_TEXT PROVIDED_
— begin —

If the Company experiences a Change in Control (as defined in the Plan) prior to the time that any outstanding RSUs have vested, such unvested RSUs shall immediately vest and be settled upon the effective date of the Change in Control.

6. Effect of Termination of Management Agreement.

If the management agreement between Care and the Manager is terminated or not renewed other than for Cause (as such term shall be defined in the management agreement), any outstanding RSUs that are not then vested shall become immediately vested, and the number of shares of Common Stock corresponding to such vested RSUs shall be issued to you within ten (10) days of such termination or non-renewal. If the management agreement is terminated or not renewed for Cause (as such term shall be defined in the management agreement) any outstanding RSUs that are not then vested shall become immediately forfeited.

7. Transfer Restrictions.

Notwithstanding anything to the contrary in this Agreement, the RSUs may not be sold, assigned, transferred, pledged, or otherwise encumbered by you. The Committee shall have the authority, in its discretion, to accelerate the time at which any or all of the RSUs vest.

— end —

_DATASET EXCERPT_
— begin —

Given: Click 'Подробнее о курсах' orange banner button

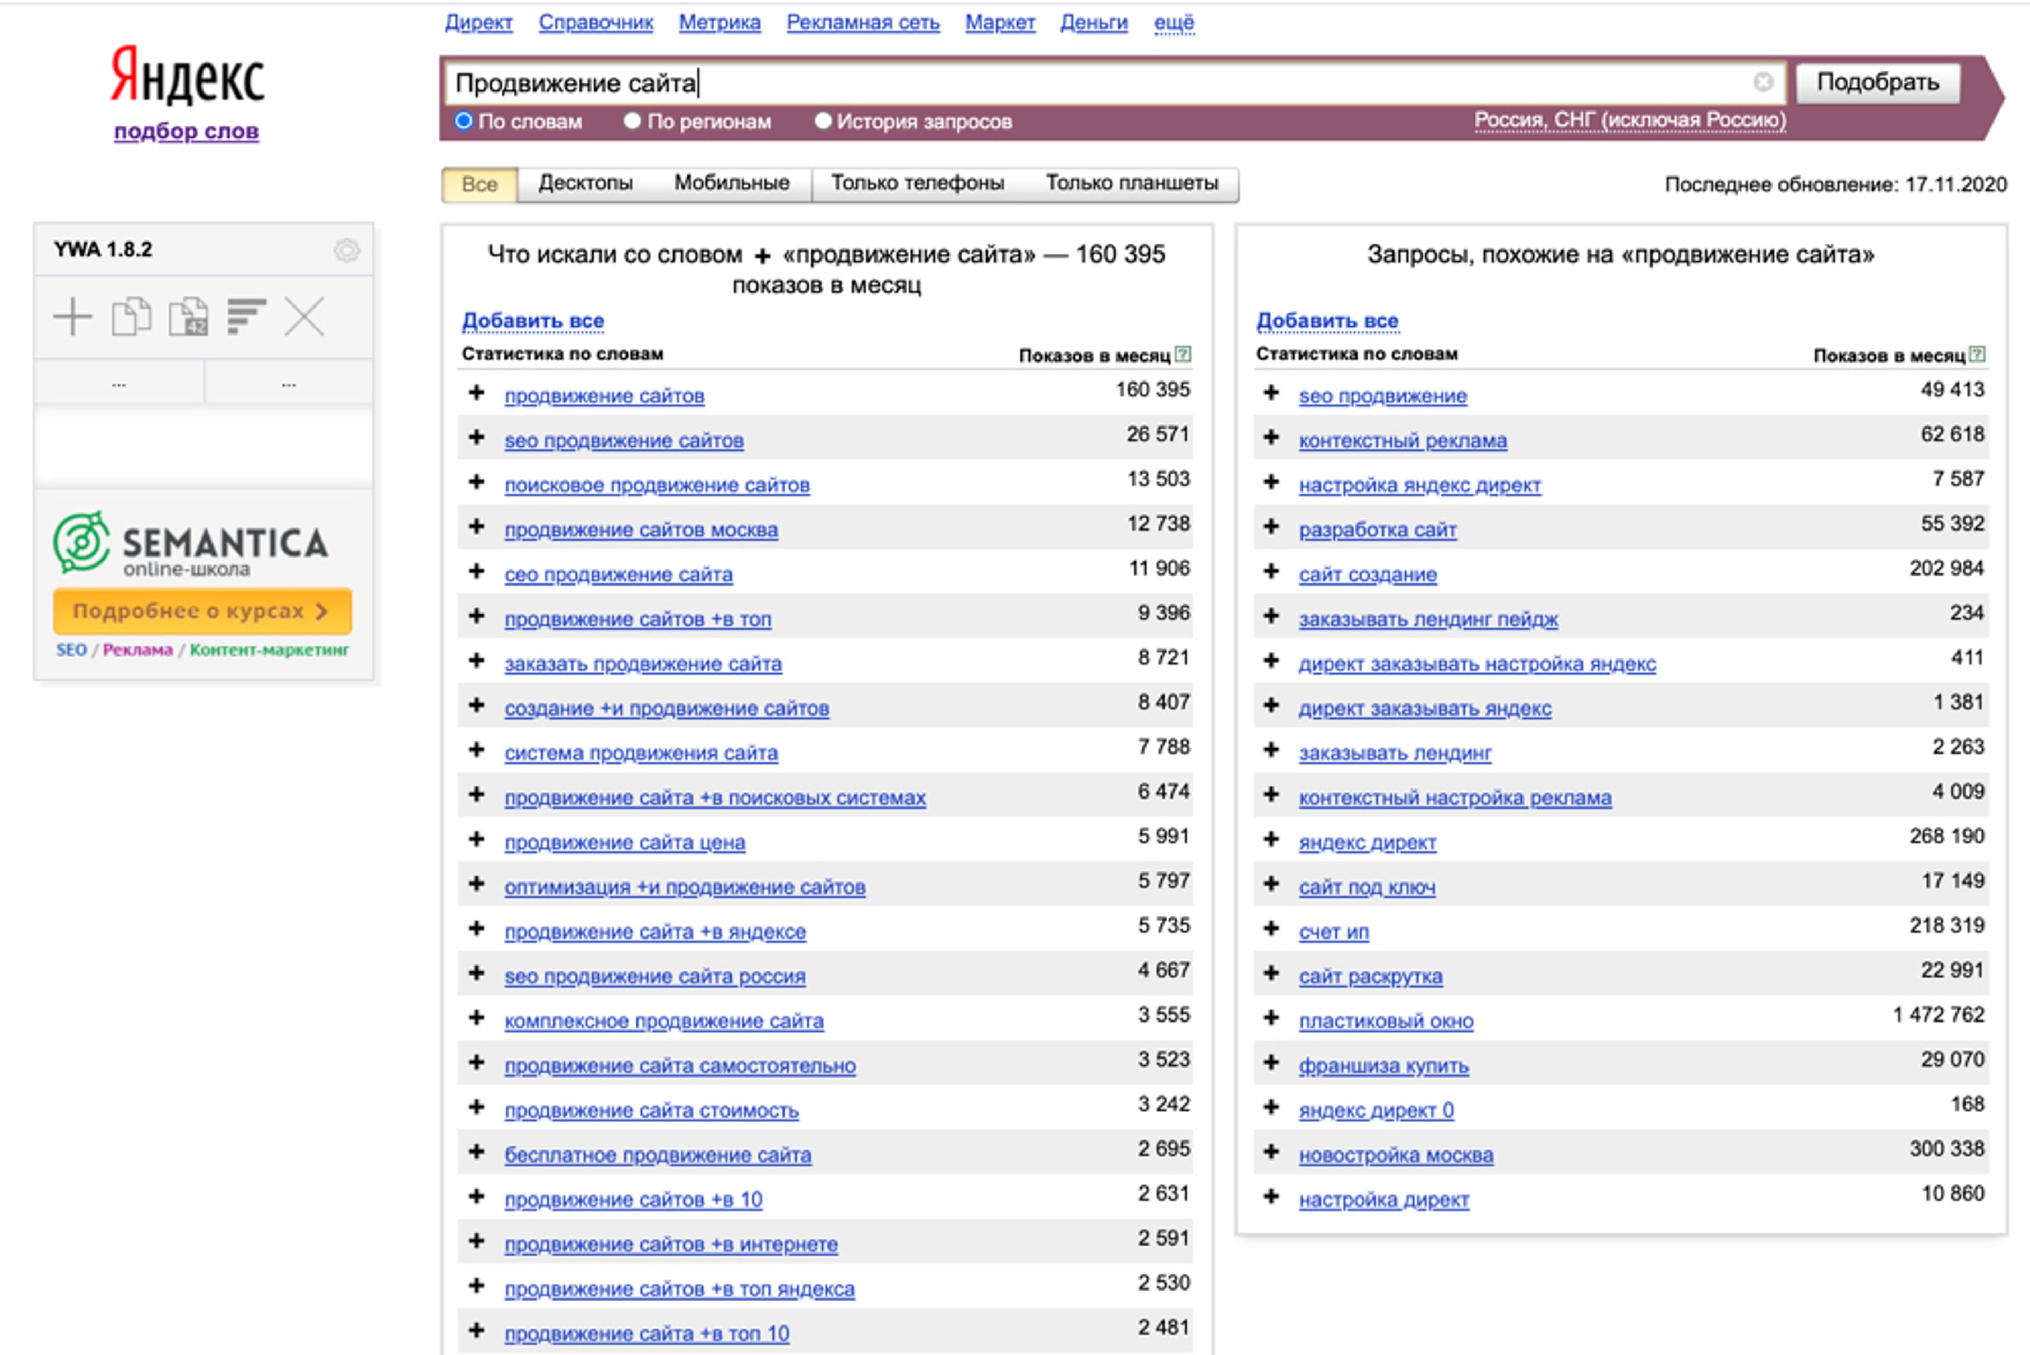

— end —

_INSTRUCTIONS_
1. In the RSU agreement excerpt, what makes unvested RSUs vest immediately when the management agreement ends, and when must the corresponding shares be issued?
2. Which actions does the RSU agreement excerpt prohibit you from taking with the RSUs? Give every one it lists.
3. Pick up the RSU agreement excerpt after its last sentence and continue it.
The listing isn't needed here.

_TASK RESULTS_
1. Unvested RSUs become immediately vested if the management agreement between Care and the Manager is terminated or not renewed other than for Cause. The shares of Common Stock corresponding to those vested RSUs must be issued within ten (10) days of the termination or non-renewal.

2.
The RSUs may not be:
- sold
- assigned
- transferred
- pledged
- otherwise encumbered

3.
No transfer by will or the applicable laws of descent and distribution of any shares of Common Stock which are issuable to you upon settlement of the RSUs by reason of your death shall be effective to bind the Company unless the Committee administering the Plan shall have been furnished with written notice of such transfer and a copy of the will or such other evidence as the Committee may deem necessary to establish the validity of the transfer.

8. Distributions and Adjustments.

(a) If there is any change in the number or character of the Common Stock of the Company without additional consideration paid to the Company (through any stock dividend or other distribution, recapitalization, stock split, reverse stock split, reorganization, merger, consolidation, split-up, spin-off, combination, repurchase or exchange of shares or otherwise), the Committee administering the plan shall, in such manner and to such extent (if any) as it deems appropriate and equitable, adjust the number of RSUs subject to this Agreement accordingly, in its sole discretion. Any fractional RSUs resulting from an adjustment under this Section 8(a) shall be rounded down to the nearest whole unit.

(b) RSUs shall be credited with dividend equivalents at such times as dividends, whether in the form of cash, Common Stock, or other property are paid with respect to the Common Stock. Any such dividend equivalents shall be paid on the dividend payment date to you as if each RSU held by you were a share of outstanding Common Stock.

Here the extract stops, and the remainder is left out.